*WHAT YOU SHOULD DO*. Search the entries below for "Pause" and copy each matching line.

*DATA SECTION*.
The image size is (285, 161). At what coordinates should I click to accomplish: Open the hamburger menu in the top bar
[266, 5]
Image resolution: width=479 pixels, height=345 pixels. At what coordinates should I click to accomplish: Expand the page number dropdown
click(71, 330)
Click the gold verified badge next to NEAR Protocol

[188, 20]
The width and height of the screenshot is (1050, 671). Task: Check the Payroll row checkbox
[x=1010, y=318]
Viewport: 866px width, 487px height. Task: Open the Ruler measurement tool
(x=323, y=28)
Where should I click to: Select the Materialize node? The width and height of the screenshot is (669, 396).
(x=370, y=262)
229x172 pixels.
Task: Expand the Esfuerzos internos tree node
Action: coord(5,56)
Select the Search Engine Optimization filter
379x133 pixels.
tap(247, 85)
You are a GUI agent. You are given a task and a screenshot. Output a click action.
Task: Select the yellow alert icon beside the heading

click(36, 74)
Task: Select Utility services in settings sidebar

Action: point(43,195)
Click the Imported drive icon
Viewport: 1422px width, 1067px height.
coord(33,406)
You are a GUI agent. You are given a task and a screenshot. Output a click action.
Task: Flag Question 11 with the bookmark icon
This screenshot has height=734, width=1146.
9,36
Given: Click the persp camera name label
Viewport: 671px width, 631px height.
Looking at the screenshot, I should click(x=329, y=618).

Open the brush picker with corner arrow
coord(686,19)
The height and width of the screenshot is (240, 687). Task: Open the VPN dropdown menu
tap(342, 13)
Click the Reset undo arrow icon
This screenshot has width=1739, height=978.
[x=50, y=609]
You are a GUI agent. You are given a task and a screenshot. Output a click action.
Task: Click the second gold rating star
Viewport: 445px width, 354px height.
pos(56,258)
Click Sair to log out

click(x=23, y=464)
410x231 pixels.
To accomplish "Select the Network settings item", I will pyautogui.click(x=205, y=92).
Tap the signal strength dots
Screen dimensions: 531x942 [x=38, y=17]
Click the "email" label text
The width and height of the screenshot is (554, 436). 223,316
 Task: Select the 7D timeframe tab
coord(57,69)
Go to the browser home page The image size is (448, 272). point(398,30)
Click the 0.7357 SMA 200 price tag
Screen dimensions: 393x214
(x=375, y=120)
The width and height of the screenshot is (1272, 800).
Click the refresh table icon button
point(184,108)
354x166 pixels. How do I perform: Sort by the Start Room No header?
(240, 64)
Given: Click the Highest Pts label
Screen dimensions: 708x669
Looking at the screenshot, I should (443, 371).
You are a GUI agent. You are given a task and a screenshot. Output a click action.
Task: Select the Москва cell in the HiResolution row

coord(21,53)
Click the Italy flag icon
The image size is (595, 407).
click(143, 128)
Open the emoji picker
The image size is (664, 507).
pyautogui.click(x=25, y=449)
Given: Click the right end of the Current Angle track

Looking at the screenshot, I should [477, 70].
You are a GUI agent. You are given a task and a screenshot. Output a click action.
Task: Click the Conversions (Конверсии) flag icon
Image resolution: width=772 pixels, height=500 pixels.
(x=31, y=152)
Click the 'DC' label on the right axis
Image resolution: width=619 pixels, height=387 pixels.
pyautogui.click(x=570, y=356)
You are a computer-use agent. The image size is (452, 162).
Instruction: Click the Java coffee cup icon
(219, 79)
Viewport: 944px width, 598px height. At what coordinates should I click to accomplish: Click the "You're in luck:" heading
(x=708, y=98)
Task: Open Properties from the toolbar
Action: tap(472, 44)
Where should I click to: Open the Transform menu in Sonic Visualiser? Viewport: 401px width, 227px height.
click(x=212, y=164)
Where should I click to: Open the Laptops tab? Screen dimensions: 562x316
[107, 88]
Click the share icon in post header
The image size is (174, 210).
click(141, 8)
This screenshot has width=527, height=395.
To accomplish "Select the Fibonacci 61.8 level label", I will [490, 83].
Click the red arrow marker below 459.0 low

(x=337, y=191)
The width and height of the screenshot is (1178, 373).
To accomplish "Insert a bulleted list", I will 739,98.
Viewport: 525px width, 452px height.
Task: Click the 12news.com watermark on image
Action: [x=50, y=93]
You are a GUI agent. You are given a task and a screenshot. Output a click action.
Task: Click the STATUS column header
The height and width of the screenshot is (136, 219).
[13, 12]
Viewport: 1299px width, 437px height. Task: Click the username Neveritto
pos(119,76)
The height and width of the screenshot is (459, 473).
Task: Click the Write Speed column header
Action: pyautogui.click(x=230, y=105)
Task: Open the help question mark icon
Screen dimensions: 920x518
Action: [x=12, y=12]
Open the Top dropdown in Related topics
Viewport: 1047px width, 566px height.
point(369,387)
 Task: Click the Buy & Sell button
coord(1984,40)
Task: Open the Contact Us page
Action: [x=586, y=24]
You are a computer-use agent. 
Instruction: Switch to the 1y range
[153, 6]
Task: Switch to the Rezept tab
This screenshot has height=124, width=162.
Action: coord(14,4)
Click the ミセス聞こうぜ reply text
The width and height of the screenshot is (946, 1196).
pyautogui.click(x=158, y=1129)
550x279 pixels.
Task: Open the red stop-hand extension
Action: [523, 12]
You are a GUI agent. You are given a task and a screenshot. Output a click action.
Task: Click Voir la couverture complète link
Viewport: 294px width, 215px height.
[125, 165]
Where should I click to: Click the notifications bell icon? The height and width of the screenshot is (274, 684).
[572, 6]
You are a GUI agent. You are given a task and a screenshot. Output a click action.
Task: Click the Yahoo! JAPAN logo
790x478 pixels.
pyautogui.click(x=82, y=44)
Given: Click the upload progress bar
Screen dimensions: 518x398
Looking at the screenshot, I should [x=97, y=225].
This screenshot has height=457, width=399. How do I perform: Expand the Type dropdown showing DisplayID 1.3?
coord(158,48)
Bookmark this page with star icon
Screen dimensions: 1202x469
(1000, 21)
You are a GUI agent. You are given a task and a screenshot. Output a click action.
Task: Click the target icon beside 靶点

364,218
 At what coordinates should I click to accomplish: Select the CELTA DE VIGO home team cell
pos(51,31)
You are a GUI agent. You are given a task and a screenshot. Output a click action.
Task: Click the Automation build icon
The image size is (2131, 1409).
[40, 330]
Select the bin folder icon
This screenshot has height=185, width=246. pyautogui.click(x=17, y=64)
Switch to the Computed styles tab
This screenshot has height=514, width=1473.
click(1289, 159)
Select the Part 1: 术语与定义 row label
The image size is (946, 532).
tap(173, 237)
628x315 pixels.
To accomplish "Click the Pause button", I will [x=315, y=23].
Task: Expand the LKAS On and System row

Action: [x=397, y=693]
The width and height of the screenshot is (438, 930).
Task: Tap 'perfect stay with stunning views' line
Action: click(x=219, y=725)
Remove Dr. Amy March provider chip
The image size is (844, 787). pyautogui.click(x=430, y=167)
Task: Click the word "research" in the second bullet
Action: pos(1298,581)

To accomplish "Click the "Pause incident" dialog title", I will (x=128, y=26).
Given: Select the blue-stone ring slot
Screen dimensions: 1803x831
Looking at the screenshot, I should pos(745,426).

*RESULT OF THE EXERCISE*.
To accomplish "Click the Pause button", I will [x=315, y=23].
To accomplish "Click the "Pause incident" dialog title", I will (x=128, y=26).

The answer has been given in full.